在多个字符串中查找常见文本出现

在多个字符串中查找常见文本出现

问题描述:

我试图找出一种方法来比较两个字符串并返回它们的常用"词,因为字符串总是小写,我想为此创建一个函数..例如

I was trying to figure out a way to compare two strings and returns their 'common' words, given that the strings are always in lowercase, I wanted to create a function for this..for example

str1 = "this is a test"
str2 = "saldkasl test asdasd"

result = stringcompare(str1, str2) 'returns "test"

两个字符串之间的常用词应该是test"并且如果两个字符串有两个或两个以上的常用词,函数应该连接字符串

the common word between the two strings should be "test" and if, the two strings have two or more common words, the function should concatenate the strings

str1 = "this is another test"
str2 = "another asdsada test asdsa"
result = stringcompare(str1, str2) ' returns "another test"

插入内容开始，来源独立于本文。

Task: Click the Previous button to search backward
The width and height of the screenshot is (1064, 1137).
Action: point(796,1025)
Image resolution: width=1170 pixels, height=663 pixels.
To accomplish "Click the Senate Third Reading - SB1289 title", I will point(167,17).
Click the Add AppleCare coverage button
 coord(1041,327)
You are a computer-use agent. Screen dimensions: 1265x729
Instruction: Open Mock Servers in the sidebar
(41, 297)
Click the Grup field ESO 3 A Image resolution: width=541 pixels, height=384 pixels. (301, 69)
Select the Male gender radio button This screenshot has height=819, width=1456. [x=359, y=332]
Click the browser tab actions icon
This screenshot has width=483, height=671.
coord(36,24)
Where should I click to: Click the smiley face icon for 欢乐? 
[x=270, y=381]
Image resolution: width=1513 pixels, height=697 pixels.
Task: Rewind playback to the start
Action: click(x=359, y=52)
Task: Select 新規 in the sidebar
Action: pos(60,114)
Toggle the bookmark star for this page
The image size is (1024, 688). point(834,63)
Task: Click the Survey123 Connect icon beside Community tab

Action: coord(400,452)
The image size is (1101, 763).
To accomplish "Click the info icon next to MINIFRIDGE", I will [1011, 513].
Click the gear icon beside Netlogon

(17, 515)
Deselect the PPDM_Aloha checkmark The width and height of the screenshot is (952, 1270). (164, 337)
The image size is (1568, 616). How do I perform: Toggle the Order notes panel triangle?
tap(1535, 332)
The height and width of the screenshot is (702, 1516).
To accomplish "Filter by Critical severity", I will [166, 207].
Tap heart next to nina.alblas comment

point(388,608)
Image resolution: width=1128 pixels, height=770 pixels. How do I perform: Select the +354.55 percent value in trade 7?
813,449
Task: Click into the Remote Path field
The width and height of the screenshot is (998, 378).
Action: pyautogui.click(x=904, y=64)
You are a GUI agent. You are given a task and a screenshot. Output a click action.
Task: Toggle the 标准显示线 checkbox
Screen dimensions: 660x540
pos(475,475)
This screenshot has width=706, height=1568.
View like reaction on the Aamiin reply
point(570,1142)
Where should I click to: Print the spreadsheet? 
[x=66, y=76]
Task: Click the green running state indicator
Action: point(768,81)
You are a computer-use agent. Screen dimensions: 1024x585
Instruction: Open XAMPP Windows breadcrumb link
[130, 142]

我找到了一个有用的链接,它给了我一个想法但是不知何故真的缺少一些东西

i have found a useful link, it gave me an idea but somehow something is really lacking

我现在正在做的伪代码是这样的,

A pseudocode of what I'm doing right now is this,

**

'1st: separate the words by every space, " ", then store it in an array or list 
'2nd: compare each item on the list, if equal then store to variable 'result'

**

这样好吗?我认为它很慢,也许有人对此有更好的方法..谢谢

is this okay? I think it is slow and maybe there is someone out there that has a better approach on this..thanks

在 VS 2013 中测量,以下解决方案比 Guffa 的解决方案平均快 20%:

As measured in VS 2013, below solution is on average 20% faster than Guffa's:

Dim str1 As String = "this is another test"
Dim str2 As String = "another asdsada test asdsa"
Dim result As String = String.Join(" ", str1.Split(" "c).
                              Intersect(str2.Split(" "c)))

通过将每个解决方案循环 100000 次并使用 StopWatch 测量时间获得结果.

Results were obtained by looping each solution 100000 times and measuring time with StopWatch.